CARY – Videopremiere „SWIPE (lovelovelovelovelovelovelove)“

„Blablablablablablablablabla“
Es ist ein weirdes Game. 
Menschen, die Ihr Leben online wie ein Hollywood-Movie aussehen lassen, um irgendwelche anonymen Gestalten hinter ihren digitalen Fassaden zu beeindrucken. Wenn wir ehrlich sind, dann sind wir es alle leid. „SWIPE (lovelovelovelovelovelovelove)“ erzählt von dieser unerfüllten Sehnsucht nach etwas Realem in einer Welt voller Egos und Blender.
 
„Tinder Business – Swipe à la carte.“
Cary findet Worte für ein Gefühl, dass sich sonst nur schwer beschreiben lässt.

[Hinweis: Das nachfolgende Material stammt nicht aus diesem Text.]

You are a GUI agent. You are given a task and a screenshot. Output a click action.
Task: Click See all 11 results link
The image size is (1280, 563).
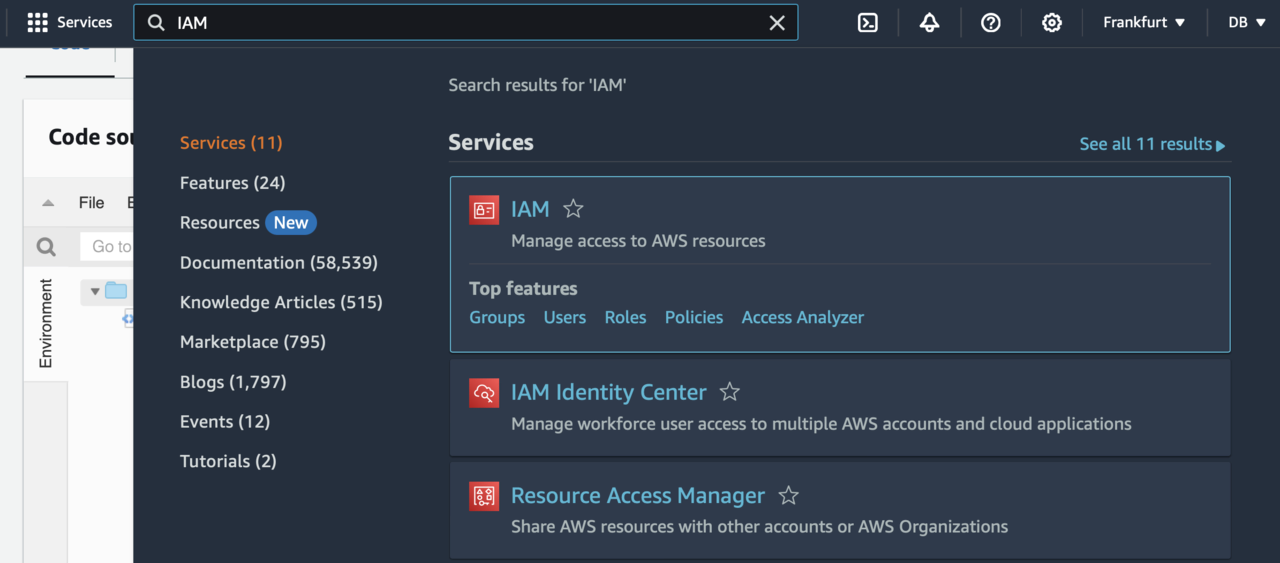(1151, 144)
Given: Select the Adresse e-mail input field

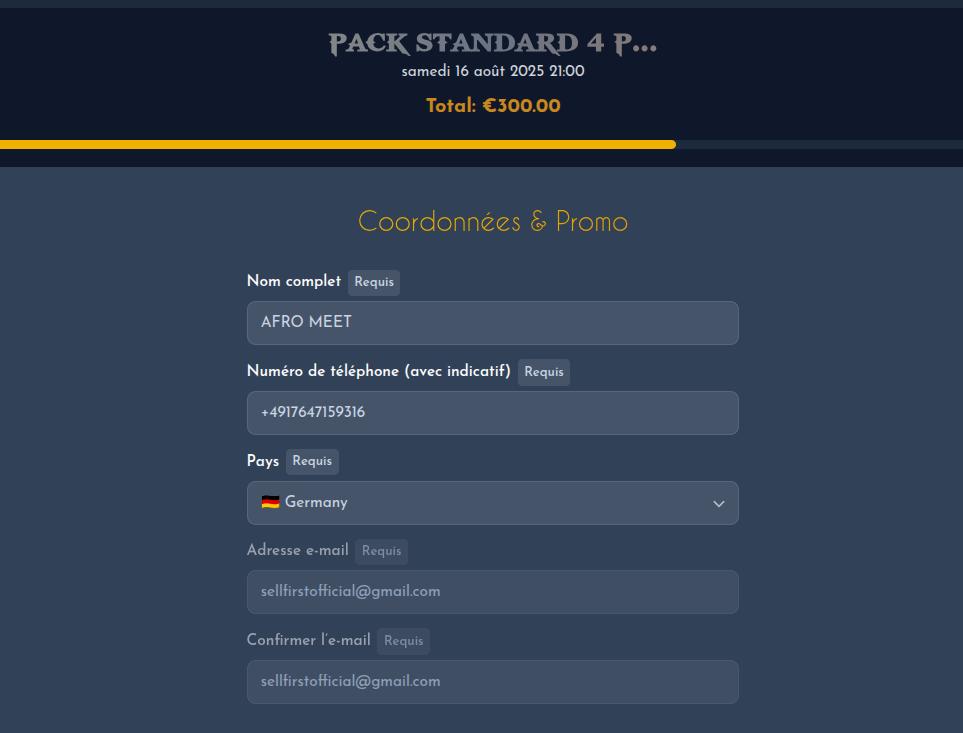Looking at the screenshot, I should click(493, 592).
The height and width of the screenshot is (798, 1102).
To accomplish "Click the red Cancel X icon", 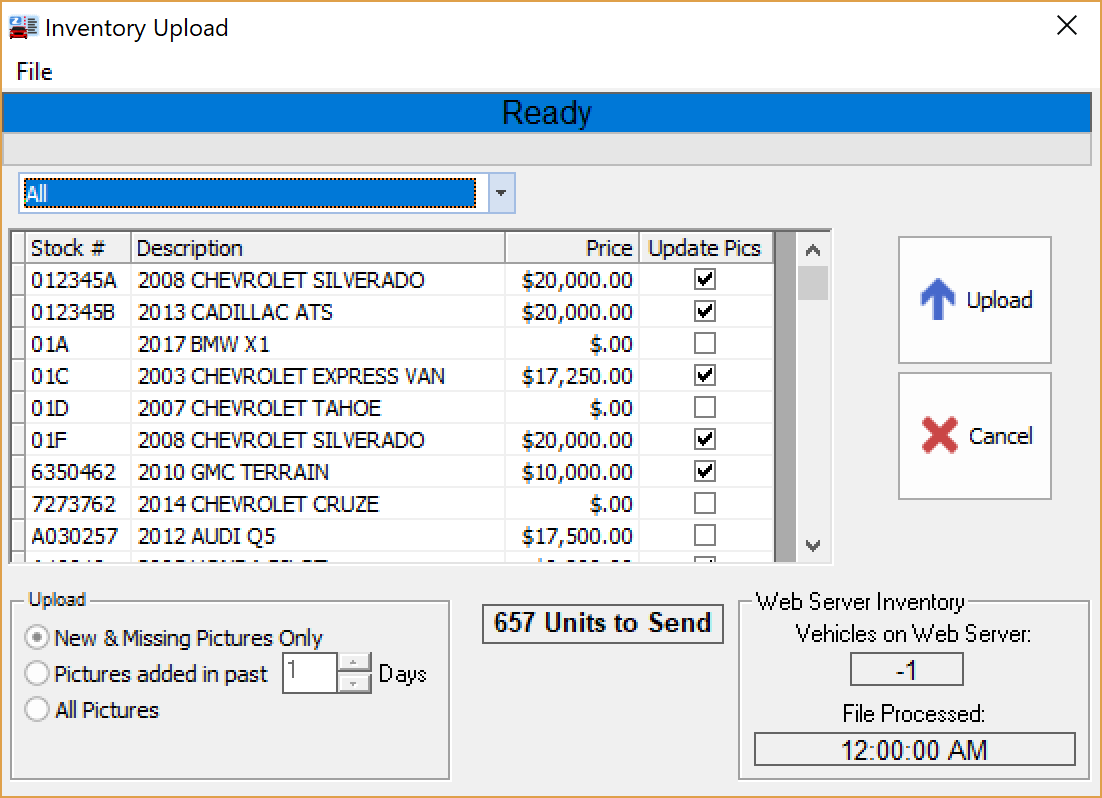I will click(941, 436).
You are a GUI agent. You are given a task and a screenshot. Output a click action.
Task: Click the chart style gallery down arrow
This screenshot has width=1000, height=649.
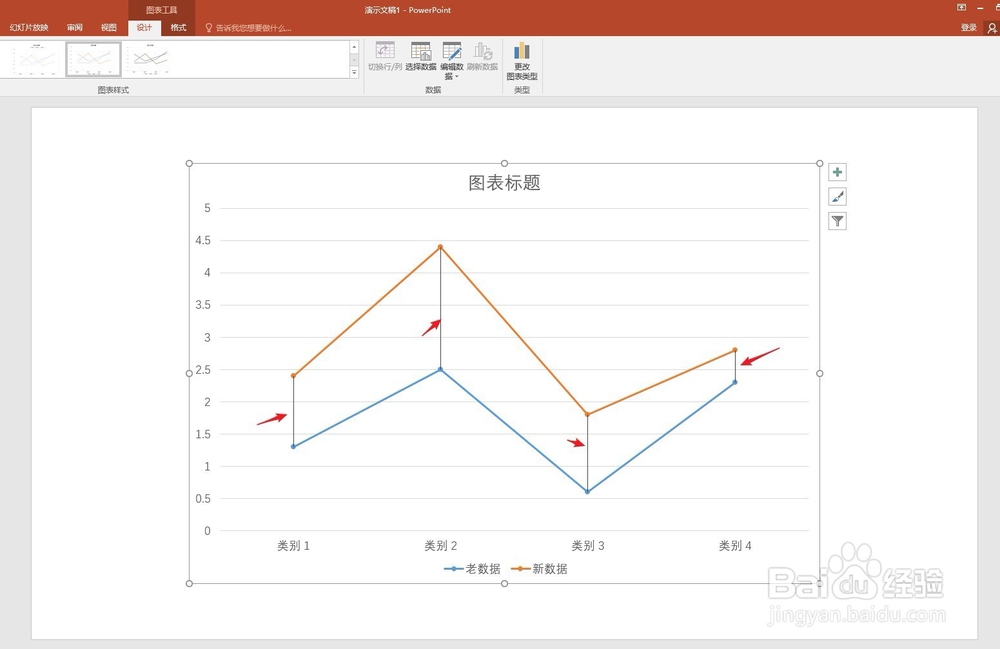(x=354, y=58)
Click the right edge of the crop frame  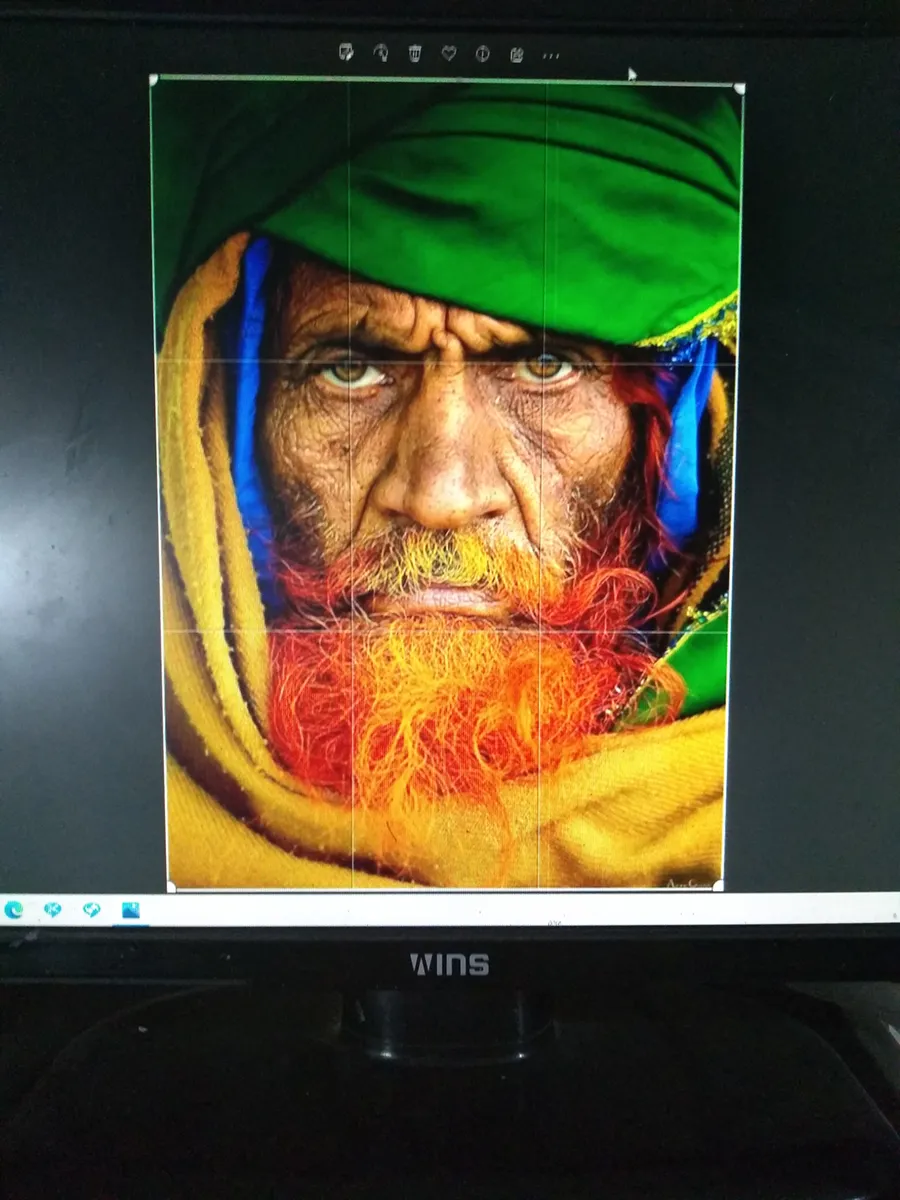point(730,480)
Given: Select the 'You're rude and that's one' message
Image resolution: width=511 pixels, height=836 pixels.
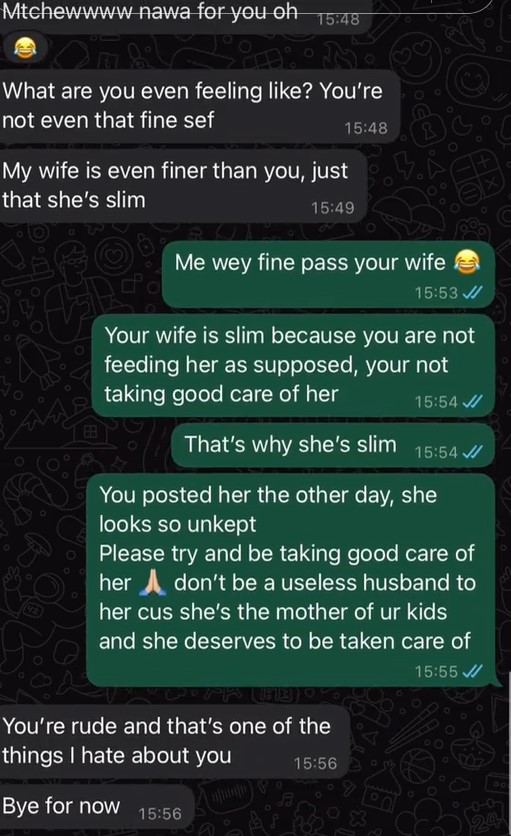Looking at the screenshot, I should tap(174, 742).
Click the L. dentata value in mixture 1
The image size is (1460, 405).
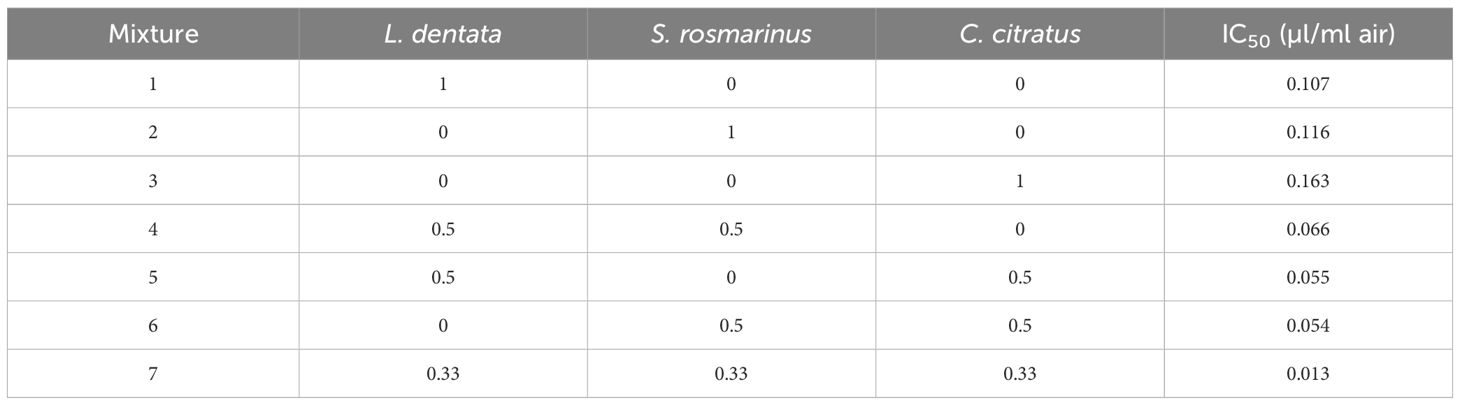443,84
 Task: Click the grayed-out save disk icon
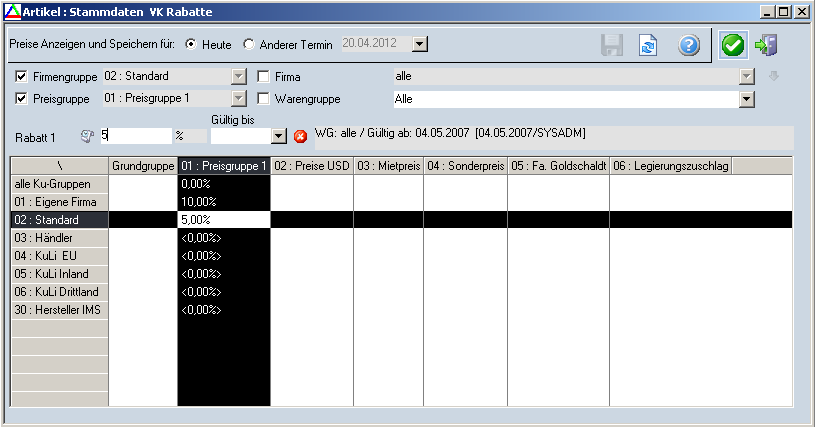(x=612, y=46)
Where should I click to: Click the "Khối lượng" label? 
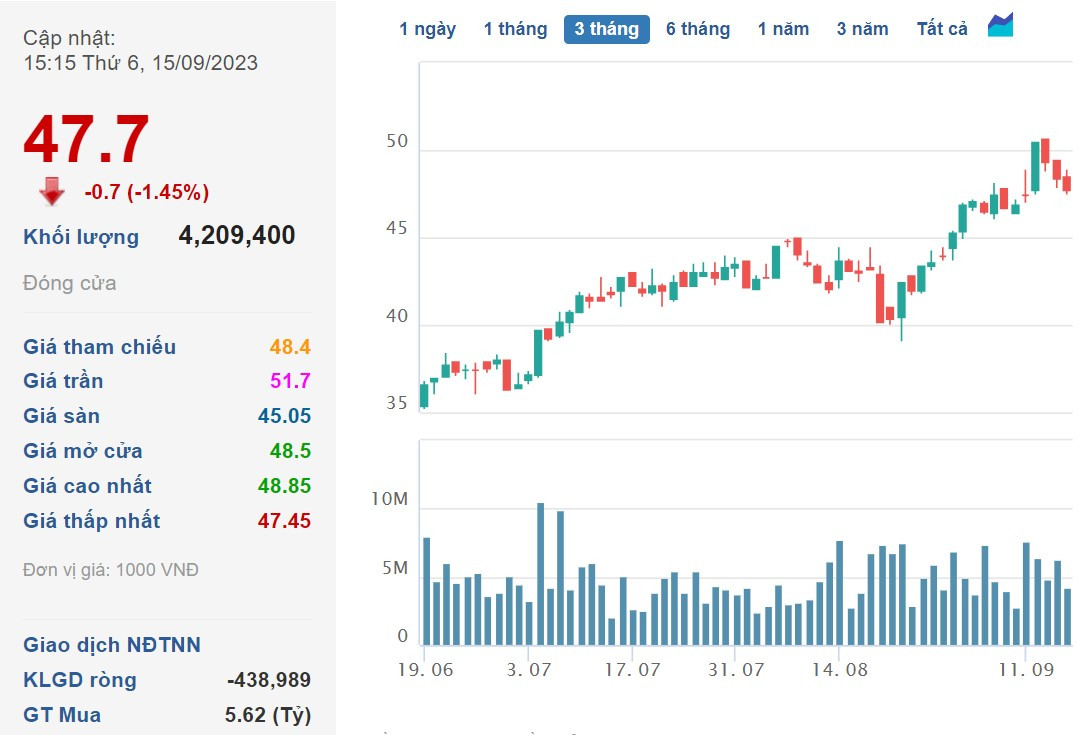(81, 237)
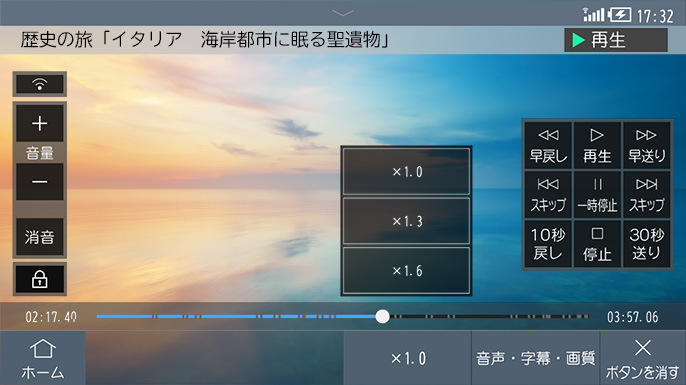Skip to previous chapter with the left スキップ button
The height and width of the screenshot is (385, 686).
point(548,195)
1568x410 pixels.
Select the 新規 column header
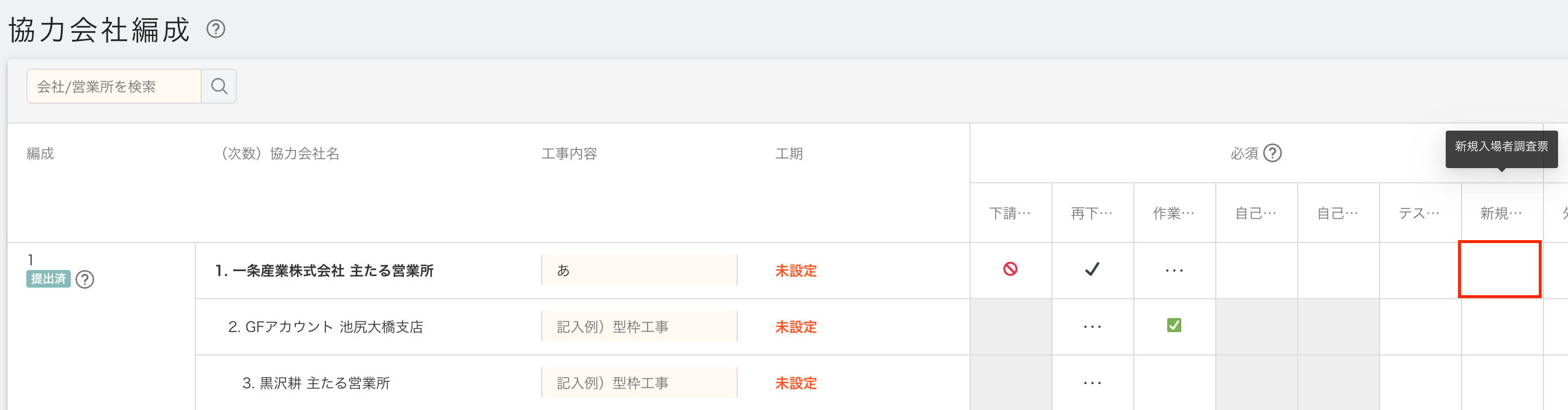pyautogui.click(x=1500, y=212)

Eine Kampfansage an die Gleichgültigkeit – CARY rechnet ab mit dem Hide & Seek einer ganzen Generation.


 
Über CARY:
Man findet sie selten.
Texte, die das aussprechen können was schmerzt, ohne sich dabei in Hoffnungslosigkeit zu verlieren. Doch genau das ist die Botschaft, die CARY mit ihrer absolut besonderen Stimme in die Welt sendet: „Ich fühle mit dir, ich verstehe deinen Struggle – aber wir schaffen das hier raus!“ Minimalistische Beats, irgendwo zwischen RnB und Trap, fusionieren mit melancholischen Zeilen zu einem Future Sound, der sich in der aktuellen deutschen Musiklandschaft extrem erfrischend anhört. So zerbrechlich ihre Texte auch sein können – CARY redet nicht drumherum, sondern beschreibt ihre Gefühle ganz offen, egal wie extrem und diffus sie auch sein mögen.
 
In einer Zeit, in der sich alle hinter Fassaden verstecken ist CARY diese mutige Stimme, die jeder hören kann, der sich nach etwas anderem sehnt. Es ist fast schon paradox, wie CARY ihre eigene Zerrissenheit  beschreiben und gleichzeitig die Außenwelt zu mehr Optimismus ermutigen kann. Doch die harten Kontraste zeichnen das Bild umso schärfer und machen jedem klar, worum es bei CARY geht: Kompromisslose Ehrlichkeit.